British experimental express passenger locomotive

The London, Midland and Scottish Railway (LMS) No. 6399 Fury was an unsuccessful British experimental express passenger locomotive. The intention was to save fuel by using high-pressure steam, which is thermodynamically more efficient than low-pressure steam.

== Overview ==

Built in Glasgow in 1929 by the North British Locomotive Company (NBL), it was one of a number of steam locomotives built around the world in the search for "Superpower steam". The locomotive was a joint venture between the LMS, with Henry Fowler as chief mechanical engineer (C.M.E.), and The Superheater Company, with the latter having responsibility for constructing the complex, three-stage Schmidt-based boiler. The LMS provided a Royal Scot frame and running gear. However, Carney shows that the frames for Fury were not standard Royal Scot frames, but longer. For the complex boiler, John Brown & Company of Sheffield forged the special nickel-steel alloy high pressure drum and many boiler fittings were imported from Germany but otherwise all manufacture was carried out by NBL.

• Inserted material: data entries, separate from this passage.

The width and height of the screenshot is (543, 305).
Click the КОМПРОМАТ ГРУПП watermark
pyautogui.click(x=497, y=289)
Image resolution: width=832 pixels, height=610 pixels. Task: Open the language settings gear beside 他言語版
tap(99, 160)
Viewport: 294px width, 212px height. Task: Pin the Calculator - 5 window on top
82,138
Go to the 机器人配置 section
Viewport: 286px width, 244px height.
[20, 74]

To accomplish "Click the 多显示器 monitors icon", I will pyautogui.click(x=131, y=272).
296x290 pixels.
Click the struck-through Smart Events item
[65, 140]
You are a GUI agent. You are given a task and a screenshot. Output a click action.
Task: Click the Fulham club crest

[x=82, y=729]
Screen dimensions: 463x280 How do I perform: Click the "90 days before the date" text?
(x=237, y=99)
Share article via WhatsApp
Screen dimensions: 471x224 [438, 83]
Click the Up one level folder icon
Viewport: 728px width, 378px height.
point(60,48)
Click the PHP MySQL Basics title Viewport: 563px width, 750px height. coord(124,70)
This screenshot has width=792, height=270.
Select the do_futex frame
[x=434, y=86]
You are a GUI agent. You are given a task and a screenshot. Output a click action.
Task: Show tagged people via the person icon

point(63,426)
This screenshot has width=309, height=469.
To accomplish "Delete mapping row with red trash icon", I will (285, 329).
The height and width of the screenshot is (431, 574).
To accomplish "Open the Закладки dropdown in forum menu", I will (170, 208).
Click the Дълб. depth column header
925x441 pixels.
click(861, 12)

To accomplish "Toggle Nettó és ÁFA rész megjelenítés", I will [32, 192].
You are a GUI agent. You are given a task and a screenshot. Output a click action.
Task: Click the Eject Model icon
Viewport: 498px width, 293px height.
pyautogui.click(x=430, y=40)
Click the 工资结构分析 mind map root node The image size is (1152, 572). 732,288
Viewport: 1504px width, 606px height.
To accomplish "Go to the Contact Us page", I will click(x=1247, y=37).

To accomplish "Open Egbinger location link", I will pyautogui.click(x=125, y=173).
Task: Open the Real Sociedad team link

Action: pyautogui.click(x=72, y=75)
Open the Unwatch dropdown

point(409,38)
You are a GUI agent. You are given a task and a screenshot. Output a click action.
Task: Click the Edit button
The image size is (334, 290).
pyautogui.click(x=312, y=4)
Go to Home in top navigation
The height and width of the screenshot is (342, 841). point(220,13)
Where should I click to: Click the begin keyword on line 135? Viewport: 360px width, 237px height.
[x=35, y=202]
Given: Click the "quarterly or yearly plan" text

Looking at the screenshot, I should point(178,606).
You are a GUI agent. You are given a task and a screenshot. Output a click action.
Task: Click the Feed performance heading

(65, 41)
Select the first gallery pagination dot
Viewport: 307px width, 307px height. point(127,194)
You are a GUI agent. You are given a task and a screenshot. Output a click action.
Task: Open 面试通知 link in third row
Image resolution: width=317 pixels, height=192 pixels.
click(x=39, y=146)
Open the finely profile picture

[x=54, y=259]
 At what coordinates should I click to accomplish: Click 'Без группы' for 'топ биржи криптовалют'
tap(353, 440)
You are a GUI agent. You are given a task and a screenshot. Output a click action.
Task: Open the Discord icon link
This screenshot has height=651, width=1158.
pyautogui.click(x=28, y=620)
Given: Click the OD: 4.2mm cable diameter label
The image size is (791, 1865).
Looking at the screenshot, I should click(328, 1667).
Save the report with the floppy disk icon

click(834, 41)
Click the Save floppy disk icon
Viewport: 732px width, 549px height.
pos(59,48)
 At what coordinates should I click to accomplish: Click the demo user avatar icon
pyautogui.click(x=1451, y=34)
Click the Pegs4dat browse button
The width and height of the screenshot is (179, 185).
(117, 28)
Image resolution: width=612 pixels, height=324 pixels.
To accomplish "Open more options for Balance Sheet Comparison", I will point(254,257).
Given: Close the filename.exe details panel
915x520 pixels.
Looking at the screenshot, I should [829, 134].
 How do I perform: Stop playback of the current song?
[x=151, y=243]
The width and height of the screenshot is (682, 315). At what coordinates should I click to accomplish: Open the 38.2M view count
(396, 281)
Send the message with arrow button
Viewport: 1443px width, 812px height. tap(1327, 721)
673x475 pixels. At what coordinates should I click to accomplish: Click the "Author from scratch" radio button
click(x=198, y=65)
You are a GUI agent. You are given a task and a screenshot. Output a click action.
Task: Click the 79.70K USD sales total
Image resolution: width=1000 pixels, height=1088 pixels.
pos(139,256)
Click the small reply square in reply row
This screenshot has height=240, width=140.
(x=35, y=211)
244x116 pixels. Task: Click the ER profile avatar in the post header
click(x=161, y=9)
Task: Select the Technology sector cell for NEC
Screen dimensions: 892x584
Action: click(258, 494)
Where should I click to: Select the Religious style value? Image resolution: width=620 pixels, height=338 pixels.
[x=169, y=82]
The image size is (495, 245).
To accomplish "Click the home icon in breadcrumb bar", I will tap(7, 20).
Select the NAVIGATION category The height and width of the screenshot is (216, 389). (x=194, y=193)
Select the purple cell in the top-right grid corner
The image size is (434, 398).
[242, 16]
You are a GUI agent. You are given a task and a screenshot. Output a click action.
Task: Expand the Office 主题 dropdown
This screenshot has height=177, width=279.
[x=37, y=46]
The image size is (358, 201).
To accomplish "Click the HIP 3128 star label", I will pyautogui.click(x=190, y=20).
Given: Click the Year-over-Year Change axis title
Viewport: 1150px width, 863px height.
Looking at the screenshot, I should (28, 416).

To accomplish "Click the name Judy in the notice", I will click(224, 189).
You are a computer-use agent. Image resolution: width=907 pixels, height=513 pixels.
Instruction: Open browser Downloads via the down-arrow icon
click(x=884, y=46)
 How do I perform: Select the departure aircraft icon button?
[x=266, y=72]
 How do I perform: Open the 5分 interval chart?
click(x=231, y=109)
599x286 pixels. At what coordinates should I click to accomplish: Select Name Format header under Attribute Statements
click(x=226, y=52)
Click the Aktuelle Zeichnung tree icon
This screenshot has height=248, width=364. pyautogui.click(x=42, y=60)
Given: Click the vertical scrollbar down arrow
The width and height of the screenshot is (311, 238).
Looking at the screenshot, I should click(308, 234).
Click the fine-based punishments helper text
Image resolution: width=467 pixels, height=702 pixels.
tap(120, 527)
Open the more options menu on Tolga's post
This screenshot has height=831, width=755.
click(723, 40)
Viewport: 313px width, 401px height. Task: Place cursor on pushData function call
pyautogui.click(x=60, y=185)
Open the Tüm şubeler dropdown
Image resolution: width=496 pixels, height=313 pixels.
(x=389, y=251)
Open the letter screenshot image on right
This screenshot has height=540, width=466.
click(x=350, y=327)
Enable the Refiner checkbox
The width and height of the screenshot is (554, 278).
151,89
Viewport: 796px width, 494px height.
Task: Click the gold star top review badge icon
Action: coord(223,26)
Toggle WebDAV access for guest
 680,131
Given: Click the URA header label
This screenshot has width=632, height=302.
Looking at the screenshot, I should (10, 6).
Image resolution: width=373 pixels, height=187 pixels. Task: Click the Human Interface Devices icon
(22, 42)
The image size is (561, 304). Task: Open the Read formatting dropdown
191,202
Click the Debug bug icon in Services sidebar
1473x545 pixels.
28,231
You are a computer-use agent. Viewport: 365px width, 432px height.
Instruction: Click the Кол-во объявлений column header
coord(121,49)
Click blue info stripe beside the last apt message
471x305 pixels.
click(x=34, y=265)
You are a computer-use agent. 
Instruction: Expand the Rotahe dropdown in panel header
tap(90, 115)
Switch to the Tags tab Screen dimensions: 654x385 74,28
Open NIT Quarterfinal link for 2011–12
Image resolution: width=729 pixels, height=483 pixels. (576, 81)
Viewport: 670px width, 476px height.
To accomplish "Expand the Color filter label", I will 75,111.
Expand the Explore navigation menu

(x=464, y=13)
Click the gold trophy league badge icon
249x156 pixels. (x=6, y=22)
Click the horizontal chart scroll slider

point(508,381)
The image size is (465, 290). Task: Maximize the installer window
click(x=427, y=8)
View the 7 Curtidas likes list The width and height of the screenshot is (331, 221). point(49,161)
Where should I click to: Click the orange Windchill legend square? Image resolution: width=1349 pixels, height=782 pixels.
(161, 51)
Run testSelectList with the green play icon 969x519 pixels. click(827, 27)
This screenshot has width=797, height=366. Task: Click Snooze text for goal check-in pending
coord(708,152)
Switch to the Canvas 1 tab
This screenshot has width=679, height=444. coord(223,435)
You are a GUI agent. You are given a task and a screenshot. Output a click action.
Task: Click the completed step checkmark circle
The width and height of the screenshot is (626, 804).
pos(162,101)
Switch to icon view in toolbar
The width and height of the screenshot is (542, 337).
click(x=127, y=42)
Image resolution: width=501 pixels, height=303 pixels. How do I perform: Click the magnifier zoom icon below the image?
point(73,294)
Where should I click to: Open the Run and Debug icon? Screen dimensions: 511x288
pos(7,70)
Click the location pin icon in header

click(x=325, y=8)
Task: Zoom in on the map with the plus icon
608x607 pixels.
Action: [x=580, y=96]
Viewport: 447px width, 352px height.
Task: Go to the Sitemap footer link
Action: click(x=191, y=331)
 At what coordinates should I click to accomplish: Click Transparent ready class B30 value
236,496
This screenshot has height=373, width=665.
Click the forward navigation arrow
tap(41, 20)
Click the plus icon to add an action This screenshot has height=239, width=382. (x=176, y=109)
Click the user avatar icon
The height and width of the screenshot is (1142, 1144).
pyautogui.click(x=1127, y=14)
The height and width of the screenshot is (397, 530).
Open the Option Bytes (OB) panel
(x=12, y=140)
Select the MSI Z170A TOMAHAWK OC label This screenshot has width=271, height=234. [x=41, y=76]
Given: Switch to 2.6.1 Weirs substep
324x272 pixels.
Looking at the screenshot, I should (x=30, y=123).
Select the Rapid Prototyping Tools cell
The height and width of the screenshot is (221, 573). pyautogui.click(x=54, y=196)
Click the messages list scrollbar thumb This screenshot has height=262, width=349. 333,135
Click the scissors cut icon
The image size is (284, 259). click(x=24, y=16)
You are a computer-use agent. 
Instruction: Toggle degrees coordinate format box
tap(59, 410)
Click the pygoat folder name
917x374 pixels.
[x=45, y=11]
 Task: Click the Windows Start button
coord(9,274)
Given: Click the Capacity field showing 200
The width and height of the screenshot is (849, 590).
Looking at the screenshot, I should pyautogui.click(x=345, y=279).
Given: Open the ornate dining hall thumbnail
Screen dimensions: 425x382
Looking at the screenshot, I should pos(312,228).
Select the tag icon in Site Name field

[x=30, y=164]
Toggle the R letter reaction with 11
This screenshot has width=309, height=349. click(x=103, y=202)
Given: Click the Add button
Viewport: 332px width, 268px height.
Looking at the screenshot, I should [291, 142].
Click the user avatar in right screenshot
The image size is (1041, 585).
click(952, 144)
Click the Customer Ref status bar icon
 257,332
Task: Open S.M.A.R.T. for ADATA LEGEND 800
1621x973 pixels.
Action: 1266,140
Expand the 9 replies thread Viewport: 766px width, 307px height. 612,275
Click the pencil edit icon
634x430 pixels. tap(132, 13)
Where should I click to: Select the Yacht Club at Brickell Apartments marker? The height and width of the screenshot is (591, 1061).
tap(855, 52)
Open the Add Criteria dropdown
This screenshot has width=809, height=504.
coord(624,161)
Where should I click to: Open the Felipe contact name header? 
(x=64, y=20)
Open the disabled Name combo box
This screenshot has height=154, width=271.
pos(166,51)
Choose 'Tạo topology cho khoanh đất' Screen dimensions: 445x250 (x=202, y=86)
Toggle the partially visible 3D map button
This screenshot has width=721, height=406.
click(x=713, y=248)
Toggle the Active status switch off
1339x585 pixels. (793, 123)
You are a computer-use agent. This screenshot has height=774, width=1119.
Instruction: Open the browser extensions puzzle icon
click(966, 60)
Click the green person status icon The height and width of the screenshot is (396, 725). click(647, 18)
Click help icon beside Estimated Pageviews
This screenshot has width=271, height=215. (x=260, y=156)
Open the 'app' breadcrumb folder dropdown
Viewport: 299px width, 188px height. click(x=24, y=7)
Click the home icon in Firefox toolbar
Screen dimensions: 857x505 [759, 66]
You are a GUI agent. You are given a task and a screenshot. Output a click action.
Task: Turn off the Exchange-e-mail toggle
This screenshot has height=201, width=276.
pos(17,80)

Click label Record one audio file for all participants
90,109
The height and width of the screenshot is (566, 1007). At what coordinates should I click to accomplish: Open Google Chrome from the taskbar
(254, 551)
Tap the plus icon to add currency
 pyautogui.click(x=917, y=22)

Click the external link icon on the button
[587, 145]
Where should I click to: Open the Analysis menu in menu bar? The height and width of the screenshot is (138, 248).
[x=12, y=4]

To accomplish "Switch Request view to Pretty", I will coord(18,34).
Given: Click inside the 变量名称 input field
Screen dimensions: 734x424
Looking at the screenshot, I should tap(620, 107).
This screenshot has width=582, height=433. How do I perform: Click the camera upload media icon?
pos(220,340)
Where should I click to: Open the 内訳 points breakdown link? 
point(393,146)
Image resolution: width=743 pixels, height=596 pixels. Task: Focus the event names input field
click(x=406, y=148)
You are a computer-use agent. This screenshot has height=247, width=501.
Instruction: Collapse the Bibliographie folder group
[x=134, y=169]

A 3-cylindered semi-compound locomotive, it had one high-pressure cylinder between the frames (11.5 inch bore) and two larger low-pressure outside cylinders (18 inch bore). The Schmidt steam-raising boiler was a 3-stage unit. The primary generator was a fully sealed ultra-high-pressure circuit working between 1400–1800 psi, filled with distilled water that transferred heat from the firebox to the high-pressure drum. This raised high-pressure steam at 900 psi which was taken to power the cylinders and also recirculate pure water. The third steam raising unit was a relatively conventional locomotive fire tube boiler operating at 250 psi heated by combustion gases from the coal fire. The engine was technically an "ultra-high pressure, semi-compound steam locomotive". It was given the LMS number 6399 and then inherited the name Fury from LMS 6138, which had itself been renamed in October 1929.

After short runs during January 1930, a longer test run from Glasgow to Carstairs was scheduled for 10 February 1930. Approaching Carstairs station at slow speed, one of the ultra-high-pressure tubes burst and the escaping steam ejected the coal fire through the fire-hole door, killing Lewis Schofield of the Superheater Company. Subsequently, the burst tube was thoroughly investigated at Sheffield University but no definitive conclusion reached. The boiler was eventually repaired and Fury moved to Derby where a number of running trials were carried out until early 1934, mostly revealing significant shortcomings in performance. Fury's rods and linkages were then removed together with the indicator shelter and test gear when in 1935 it was rebuilt by William Stanier at Crewe Works with a more conventional type 2 boiler becoming 6170 British Legion, the first of the LMS 2 and 2A boilered 4-6-0 locomotives.

Despite the accident, Fury was primarily an economic rather than a technological failure. Although tolerating the trials from Derby, Stanier didn't devote much effort to rectifying the faults Fury displayed, no doubt because of his many other work pressures and development of the LMS Turbomotive. Nevertheless, Fury never earned revenue for the LMS and in fact "Fury must have travelled more miles under tow than under its own steam". As many other experimental locomotives showed, the theoretical benefits of ultra high steam pressure locomotives were hard to realise in practice. Fuel is only one part of the operating costs of a steam locomotive—maintenance is very significant, and introducing extra complications always increased this disproportionally.

In France, the Chemins de fer de Paris à Lyon et à la Méditerranée had bought a Schmidt system 4-8-2 locomotive (no. 241.B.1), and in 1933 this too burst an ultra high pressure tube. The failure was investigated, and it was concluded from both incidents that inadequate water circulation in the ultra high pressure circuit was responsible.